Partial Ring Scan: Revisiting Scan Order in Vision State Space Models
Abstract
State Space Models (SSMs) have emerged as efficient alternatives to attention for vision tasks, offering linear-time sequence processing with competitive accuracy. Vision SSMs, however, require serializing 2D images into 1D token sequences along a predefined scan order, a factor often overlooked. We show that scan order critically affects performance by altering spatial adjacency, fracturing object continuity, and amplifying degradation under geometric transformations such as rotation.

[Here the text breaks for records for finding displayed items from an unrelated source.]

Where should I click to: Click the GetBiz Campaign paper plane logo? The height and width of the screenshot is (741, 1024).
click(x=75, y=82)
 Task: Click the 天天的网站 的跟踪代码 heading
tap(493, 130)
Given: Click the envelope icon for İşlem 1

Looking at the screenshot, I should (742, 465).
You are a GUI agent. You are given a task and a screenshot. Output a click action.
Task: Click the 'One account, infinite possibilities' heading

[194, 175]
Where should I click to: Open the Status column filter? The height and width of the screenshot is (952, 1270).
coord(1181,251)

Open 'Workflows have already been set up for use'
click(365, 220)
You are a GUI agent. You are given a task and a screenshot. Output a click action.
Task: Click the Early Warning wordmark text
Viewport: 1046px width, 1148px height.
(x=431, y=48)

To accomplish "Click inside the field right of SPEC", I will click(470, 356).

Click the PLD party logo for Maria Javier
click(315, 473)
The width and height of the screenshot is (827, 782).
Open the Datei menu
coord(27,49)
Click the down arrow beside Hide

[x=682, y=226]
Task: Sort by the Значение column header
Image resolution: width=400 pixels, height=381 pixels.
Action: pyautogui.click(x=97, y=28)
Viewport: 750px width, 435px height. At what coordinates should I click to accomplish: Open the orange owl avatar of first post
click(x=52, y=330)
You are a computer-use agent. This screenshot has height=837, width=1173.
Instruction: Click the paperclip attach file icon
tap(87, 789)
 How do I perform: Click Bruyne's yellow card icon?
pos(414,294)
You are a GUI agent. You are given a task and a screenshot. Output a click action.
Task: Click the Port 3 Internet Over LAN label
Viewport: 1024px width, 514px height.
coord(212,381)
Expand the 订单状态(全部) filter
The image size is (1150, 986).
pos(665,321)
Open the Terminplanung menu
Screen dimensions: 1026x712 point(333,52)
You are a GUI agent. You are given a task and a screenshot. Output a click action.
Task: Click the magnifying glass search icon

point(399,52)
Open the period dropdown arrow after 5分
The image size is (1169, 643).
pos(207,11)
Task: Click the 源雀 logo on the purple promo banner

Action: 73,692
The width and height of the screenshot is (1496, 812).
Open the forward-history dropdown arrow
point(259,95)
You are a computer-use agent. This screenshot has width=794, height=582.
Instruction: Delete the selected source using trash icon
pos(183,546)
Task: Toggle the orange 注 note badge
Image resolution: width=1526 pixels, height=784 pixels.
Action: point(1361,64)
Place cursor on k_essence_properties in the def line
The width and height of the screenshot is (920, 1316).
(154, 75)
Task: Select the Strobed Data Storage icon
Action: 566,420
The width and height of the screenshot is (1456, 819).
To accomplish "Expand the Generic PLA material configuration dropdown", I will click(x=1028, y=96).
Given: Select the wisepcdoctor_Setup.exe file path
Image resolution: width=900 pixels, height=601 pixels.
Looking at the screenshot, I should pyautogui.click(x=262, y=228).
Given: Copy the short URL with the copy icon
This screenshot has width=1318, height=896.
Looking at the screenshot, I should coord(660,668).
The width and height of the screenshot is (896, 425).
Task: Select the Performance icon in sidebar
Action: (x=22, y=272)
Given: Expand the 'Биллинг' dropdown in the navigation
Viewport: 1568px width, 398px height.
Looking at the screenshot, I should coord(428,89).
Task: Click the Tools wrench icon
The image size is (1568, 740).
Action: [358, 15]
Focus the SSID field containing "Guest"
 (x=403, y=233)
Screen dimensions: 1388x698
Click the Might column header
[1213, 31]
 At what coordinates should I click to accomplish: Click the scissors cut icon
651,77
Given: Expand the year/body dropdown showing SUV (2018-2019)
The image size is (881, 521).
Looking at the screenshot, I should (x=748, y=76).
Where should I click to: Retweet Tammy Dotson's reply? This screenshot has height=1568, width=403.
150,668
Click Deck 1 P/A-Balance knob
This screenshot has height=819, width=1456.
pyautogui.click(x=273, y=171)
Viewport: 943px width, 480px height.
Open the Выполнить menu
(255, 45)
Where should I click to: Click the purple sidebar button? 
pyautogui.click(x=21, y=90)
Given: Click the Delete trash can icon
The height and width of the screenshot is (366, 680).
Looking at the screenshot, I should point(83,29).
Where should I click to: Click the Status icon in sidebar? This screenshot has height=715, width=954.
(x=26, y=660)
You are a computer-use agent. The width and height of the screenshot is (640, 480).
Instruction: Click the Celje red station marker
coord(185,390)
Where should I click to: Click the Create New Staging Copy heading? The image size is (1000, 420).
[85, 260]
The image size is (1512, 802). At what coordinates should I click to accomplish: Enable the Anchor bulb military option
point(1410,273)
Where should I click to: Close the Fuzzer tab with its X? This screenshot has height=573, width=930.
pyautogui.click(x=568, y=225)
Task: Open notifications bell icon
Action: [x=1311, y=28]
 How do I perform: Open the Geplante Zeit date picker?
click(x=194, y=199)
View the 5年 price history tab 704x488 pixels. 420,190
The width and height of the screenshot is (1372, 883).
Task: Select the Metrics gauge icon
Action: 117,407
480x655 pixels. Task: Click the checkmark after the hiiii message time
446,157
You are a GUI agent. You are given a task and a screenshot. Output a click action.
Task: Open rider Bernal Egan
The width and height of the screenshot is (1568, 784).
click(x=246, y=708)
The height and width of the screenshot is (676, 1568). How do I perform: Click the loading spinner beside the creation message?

We present {\bf Partial RIng Scan Mamba (PRISMamba)}, a rotation-robust traversal that partitions an image into concentric rings, performs order-agnostic aggregation within each ring, and propagates context across rings through a set of short radial SSMs. Efficiency is further improved via partial channel filtering, which routes only the most informative channels through the recurrent ring pathway while keeping the rest on a lightweight residual branch. On ImageNet-1K, PRISMamba achieves 84.5% Top-1 with 3.9G FLOPs and 3,054 img/s on A100, outperforming VMamba in both accuracy and throughput while requiring fewer FLOPs. It also maintains performance under rotation, whereas fixed-path scans drop by 1–2%. These results highlight scan-order design, together with channel filtering, as a crucial, underexplored factor for accuracy, efficiency, and rotation robustness in Vision SSMs. Code will be released upon acceptance.